(Supplied material)

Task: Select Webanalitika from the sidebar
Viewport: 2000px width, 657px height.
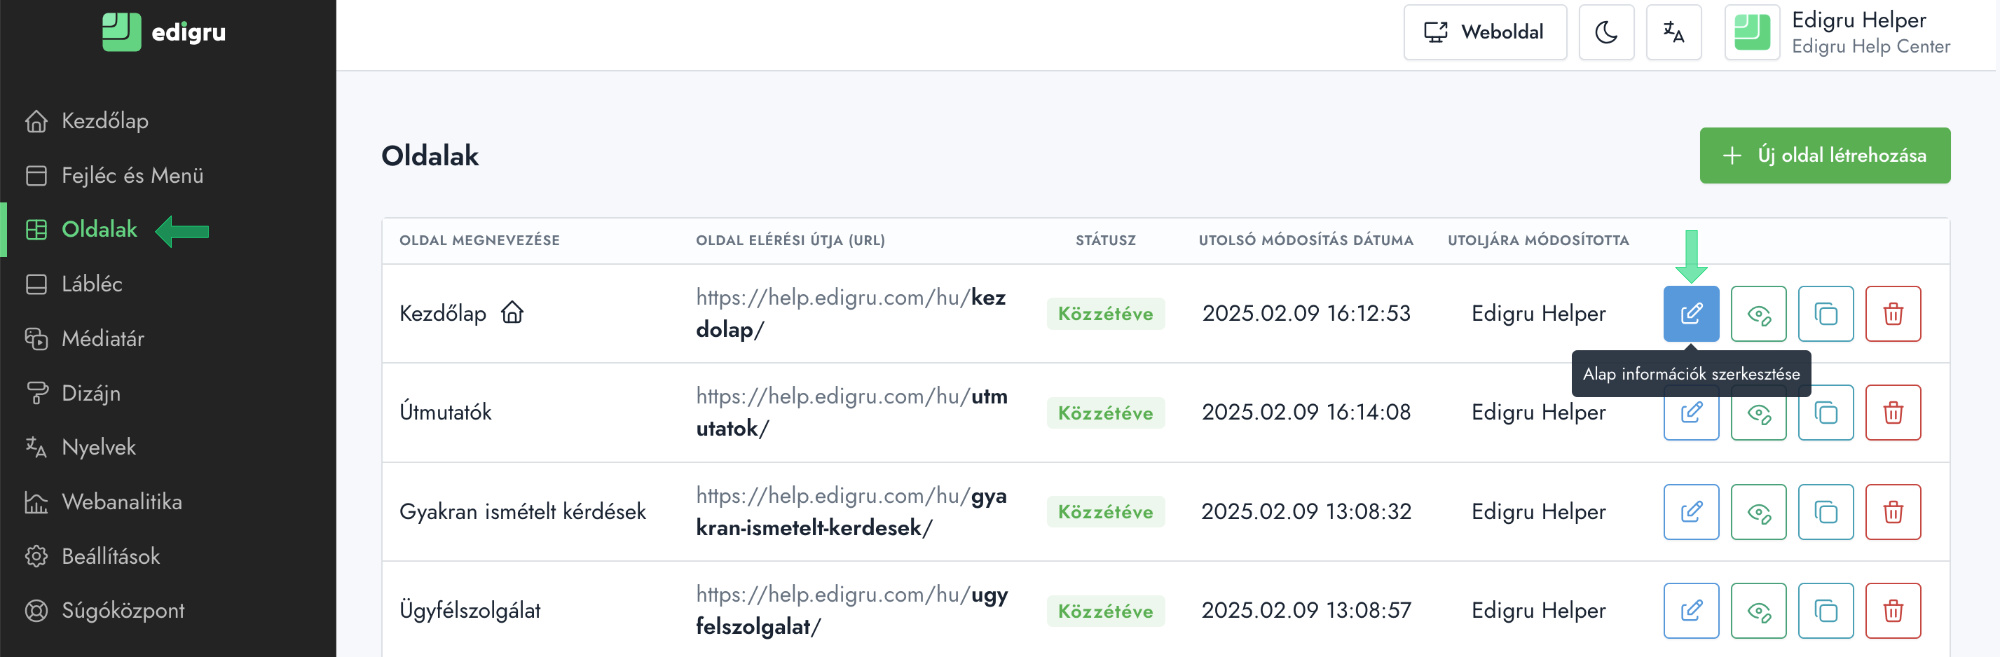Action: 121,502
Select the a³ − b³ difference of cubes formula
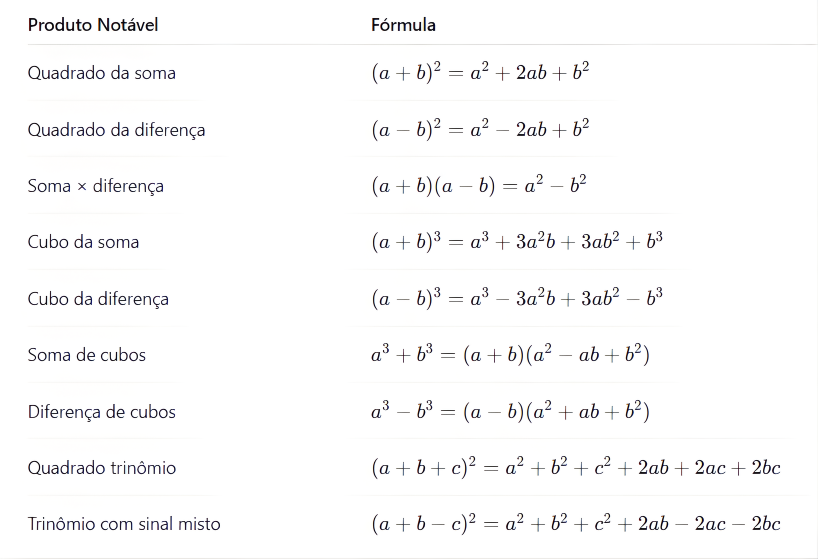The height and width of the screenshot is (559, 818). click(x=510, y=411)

(End Supplied material)

● What is required:
Repeat the data above exactly; images are not part of the copy.

● Your solution:
Task: Select Webanalitika from the sidebar
Viewport: 2000px width, 657px height.
Action: 121,502
Select the a³ − b³ difference of cubes formula
The height and width of the screenshot is (559, 818). click(x=510, y=411)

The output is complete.